その一方で「記述は今一つだったけど、作図が完璧だったので合格できた」という話は聞こえてきません。

一級建築士製図試験における計画の要点等の点数配分は、4割~5割といわれています。

計画の要点等は例年10問程度が出題されますので、1問あたりの配点は4点~5点と考えられます。よって、1問多く正解することで大きな差が出ます。

これに対して、作図は分量が多く、多少のミスがあっても合否を分けるほどの差になりにくいと言えます。

このようなことから、「製図の出来がイマイチ」で合格することはあっても、「記述の出来が今一つ」では合格することが難しくなってしまうのです。

それでは、5つのポイントをお伝えします。

解答用紙はすべて埋める

計画の要点等の解答用紙に一つでも空欄があると、未完」と判定されて、一発ランクⅣとなる恐れがあります。

令和元年の試験では、補足のためのイメージ図記入欄にも「必ず記入のこと」と記載がありました。

このことからも、計画の要点等の解答用紙はすべて埋めることが必須です。

合格者は、正解かどうかはさておき、解答用紙をすべて埋めています。

分からない問題があっても、なんとか解答用紙を埋めて、まずは採点の土俵に乗ることが重要なのです。

頻出問題は確実に得点する

計画の要点等には、「建築物の構造種別、架構形式、スパン割り」のように、毎年のように出る頻出問題が存在します。

これらの問題は受験生の多くが正解するので、落とすことは許されません。

さらに、頭で考えなくでも手が動いて記述できるくらい練習していると、ここで時間を稼ぐことができます。

※とはいえ、思い込みは禁物ですので、問題文はよく読むようにしましょう。

計画の要点等の記述には、意外と時間がかかります。頻出問題の解答を、試験当日に考えながら記述しているようでは、後れをとってしまうのです。

過去問を中心に勉強している 

計画の要点等では、新規問題の出題は少なく、過去に出題された問題を理解できていれば対応できる場合がほとんどです。

新規問題対策ばかりに気を取られ、過去に出題されている問題ができないようでは本末転倒です。

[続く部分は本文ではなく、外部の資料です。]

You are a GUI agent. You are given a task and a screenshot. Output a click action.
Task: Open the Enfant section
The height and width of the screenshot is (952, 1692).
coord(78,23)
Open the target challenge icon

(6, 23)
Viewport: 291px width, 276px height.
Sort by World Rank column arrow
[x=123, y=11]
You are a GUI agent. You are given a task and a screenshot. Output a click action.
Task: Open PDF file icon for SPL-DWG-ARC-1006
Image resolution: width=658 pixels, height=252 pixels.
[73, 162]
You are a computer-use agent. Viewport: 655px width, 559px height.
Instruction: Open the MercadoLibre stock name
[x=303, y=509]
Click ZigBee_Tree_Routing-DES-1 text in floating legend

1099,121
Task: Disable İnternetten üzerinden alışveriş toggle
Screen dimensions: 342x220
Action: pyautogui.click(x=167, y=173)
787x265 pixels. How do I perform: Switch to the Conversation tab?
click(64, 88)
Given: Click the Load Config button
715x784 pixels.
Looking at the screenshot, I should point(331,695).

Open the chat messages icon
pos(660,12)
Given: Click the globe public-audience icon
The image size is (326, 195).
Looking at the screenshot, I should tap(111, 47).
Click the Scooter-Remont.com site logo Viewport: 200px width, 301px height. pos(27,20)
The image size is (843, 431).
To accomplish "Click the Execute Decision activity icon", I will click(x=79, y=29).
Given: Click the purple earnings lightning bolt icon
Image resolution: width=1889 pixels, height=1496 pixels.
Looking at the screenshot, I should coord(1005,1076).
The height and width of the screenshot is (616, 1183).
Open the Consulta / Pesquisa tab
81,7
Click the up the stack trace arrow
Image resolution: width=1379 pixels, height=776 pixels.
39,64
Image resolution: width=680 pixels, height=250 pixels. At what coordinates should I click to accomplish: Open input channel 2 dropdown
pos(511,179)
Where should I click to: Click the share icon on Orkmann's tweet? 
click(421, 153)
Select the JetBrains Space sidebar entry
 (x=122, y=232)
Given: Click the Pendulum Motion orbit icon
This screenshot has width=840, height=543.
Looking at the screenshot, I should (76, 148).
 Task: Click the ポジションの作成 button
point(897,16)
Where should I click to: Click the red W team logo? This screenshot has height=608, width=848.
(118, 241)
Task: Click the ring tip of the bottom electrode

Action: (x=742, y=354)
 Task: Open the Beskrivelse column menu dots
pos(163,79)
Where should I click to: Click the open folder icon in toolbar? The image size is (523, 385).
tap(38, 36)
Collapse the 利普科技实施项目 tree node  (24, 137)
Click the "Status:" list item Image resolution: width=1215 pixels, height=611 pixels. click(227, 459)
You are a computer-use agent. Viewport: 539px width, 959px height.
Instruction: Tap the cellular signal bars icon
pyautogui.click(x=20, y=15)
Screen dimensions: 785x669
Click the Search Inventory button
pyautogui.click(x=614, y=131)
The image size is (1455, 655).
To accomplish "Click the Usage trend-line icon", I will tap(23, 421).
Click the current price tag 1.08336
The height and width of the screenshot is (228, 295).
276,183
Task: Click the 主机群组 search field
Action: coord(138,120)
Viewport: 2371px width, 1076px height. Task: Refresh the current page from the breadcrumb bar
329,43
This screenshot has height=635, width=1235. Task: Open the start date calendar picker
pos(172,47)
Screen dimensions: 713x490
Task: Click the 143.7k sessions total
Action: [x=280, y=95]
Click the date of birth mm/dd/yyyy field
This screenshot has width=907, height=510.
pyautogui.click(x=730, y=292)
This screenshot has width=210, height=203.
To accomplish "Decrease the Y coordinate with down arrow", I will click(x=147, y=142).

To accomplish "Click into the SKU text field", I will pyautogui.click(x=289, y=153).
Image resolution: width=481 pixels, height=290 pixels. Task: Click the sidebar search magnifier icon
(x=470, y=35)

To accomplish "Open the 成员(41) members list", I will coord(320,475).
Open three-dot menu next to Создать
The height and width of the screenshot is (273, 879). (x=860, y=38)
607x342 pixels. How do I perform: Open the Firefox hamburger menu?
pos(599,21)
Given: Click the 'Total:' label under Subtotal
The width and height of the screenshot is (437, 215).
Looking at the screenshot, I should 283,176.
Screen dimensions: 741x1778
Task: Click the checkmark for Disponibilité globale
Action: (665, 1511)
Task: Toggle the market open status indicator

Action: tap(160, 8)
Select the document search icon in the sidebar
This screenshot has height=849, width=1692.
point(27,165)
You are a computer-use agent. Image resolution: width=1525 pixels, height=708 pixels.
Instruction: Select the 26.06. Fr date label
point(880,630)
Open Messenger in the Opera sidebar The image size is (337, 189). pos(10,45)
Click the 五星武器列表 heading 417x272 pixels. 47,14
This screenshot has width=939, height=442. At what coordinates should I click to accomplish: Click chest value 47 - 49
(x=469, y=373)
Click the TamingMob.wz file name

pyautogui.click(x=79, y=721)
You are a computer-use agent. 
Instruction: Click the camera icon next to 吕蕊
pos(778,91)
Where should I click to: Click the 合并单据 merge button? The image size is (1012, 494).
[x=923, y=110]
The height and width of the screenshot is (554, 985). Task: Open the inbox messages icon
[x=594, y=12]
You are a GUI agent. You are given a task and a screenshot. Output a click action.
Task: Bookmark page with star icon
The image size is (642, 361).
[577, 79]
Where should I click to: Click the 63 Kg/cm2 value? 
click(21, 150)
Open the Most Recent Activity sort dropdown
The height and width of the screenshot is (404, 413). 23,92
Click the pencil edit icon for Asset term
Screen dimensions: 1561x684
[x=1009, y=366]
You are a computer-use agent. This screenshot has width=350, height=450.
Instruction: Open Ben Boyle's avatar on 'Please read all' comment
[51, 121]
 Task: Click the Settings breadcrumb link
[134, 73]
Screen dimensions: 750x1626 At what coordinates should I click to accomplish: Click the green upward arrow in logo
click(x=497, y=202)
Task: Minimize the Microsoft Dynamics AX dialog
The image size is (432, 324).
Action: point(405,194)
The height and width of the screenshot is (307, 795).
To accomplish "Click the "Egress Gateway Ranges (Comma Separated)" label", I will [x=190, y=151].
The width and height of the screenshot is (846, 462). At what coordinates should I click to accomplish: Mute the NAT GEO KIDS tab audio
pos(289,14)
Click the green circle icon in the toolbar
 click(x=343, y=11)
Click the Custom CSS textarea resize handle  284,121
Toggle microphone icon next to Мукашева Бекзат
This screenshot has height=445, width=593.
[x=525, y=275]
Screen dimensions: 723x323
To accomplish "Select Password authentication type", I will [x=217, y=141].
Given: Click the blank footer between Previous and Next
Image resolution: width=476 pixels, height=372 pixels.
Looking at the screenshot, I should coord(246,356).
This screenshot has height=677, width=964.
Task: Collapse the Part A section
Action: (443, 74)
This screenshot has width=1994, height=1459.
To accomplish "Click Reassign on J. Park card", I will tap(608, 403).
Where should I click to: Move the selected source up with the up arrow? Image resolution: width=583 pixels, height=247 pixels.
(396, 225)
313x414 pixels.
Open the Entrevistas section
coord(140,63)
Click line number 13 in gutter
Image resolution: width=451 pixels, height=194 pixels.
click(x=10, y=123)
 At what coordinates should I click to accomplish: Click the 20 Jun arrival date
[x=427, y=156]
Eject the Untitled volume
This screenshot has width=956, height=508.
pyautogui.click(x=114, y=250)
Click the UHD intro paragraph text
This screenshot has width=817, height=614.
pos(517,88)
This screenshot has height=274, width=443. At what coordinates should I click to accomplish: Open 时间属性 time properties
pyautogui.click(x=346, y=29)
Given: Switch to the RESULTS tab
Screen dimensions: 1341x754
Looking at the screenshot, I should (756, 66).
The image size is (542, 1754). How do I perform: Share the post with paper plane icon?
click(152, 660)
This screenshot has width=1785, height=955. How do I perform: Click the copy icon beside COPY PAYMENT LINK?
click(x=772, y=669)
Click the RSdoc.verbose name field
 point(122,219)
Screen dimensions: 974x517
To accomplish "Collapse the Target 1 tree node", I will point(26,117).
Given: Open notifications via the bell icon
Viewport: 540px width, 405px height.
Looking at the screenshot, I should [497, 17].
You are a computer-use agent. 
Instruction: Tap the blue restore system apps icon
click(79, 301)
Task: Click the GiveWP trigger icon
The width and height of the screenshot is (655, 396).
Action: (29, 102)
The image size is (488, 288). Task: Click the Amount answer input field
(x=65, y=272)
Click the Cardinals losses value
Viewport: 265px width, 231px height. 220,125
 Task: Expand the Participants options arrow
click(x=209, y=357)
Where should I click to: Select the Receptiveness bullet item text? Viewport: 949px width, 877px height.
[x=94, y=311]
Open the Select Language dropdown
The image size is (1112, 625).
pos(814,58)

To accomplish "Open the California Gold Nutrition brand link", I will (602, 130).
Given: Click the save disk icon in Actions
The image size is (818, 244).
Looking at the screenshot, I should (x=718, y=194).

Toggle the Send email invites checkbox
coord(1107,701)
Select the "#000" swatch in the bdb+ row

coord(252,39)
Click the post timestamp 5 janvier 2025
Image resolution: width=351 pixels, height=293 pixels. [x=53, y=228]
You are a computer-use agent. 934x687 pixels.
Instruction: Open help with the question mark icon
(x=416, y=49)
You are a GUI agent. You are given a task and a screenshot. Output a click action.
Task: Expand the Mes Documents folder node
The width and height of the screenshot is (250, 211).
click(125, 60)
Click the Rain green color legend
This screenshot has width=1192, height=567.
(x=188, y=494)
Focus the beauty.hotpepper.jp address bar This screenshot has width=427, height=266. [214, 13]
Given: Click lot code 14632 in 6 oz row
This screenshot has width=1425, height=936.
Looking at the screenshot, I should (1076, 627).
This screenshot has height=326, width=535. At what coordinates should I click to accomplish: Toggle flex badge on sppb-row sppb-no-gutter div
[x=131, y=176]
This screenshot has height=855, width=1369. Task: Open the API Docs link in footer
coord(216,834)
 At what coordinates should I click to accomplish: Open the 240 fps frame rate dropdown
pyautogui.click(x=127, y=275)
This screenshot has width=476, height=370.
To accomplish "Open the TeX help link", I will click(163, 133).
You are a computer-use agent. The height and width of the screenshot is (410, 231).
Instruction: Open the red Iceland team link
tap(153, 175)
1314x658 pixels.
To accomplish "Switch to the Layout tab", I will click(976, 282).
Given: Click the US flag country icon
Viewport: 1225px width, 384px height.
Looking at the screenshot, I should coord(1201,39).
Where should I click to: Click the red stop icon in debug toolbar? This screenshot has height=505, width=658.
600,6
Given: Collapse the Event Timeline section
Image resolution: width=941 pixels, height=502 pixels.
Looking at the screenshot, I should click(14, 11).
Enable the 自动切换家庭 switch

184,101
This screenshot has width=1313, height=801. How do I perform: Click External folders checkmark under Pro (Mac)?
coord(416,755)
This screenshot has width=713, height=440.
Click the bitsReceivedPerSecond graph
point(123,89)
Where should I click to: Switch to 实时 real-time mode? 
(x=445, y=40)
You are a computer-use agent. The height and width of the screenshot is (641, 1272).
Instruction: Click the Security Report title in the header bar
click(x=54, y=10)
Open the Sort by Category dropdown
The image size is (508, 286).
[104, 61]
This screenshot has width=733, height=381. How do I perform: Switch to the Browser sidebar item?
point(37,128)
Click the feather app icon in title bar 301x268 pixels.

先にやるべきは過去問です。新規問題対策は、過去問が完璧になった後、余裕があればやりましょう。

新規問題をスルーできる

新規問題はすべての受験生にとって初めての問題なので、皆が驚いているのです。

このことに気づき、落ち着いて問題と向き合えるかどうかがとても重要です。

周りの受験生も自分と同様に困惑しており、正解にたどり着けないと割り切ってしまえばいいのです。

ここで、時間をかけずに解答することで、ほかの問題や作図にまわす時間を減らさないようにします。

また、前のポイントで述べたように、過去問中心の勉強を進めていれば、問題を見た段階で新規問題と判断できます。

よって、余計な時間を費やさずに解答することができるのです。

記述前に課題文とプランの整合チェックを忘れない

最後のポイントは、記述内容(特に計画分野)を考える前に、課題文とプランの整合を確認することです。

計画の要点等に記述する内容は、課題文で示される設計条件と合致している必要があります。

また、作図との整合が取れていなければいけません。

これらの関係を下図で説明します。

まず、当然ですが、①課題文(設計条件)と作図は整合がとれていなければなりません。

次に、②作図と記述内容との整合も必要です。

①と②について、整合がとれていれば、自動的に③課題文と記述内容は合致します。

ここで、課題文とプランの整合チェックを忘れると、計画の要点等を記述している途中や、記述後に設計条件との不整合に気づくことになります。

こうなると、プランを修正すると同時に、記述内容も考え直さなければなりません。

手戻りの時間が、記述の分だけ増えるのです。

ミスは起こるものなので仕方ありませんが、手戻りの時間をいかに少なくするかが重要です。

このような理由から、記述内容を考える前に一度、課題文とプランのチェックが必要なのです。

以上、計画の要点等の攻略ポイントを紹介しました。

計画の要点等は、製図試験全体の4~5割の点数配分があると言われながら、作図やエスキスの勉強に追われて十分な対策が難しいと思います。

しかし、製図試験合格者は、ほぼ例外なく計画の要点等を攻略しています。

計画の要点等を攻略することが、製図試験合格への近道なのです。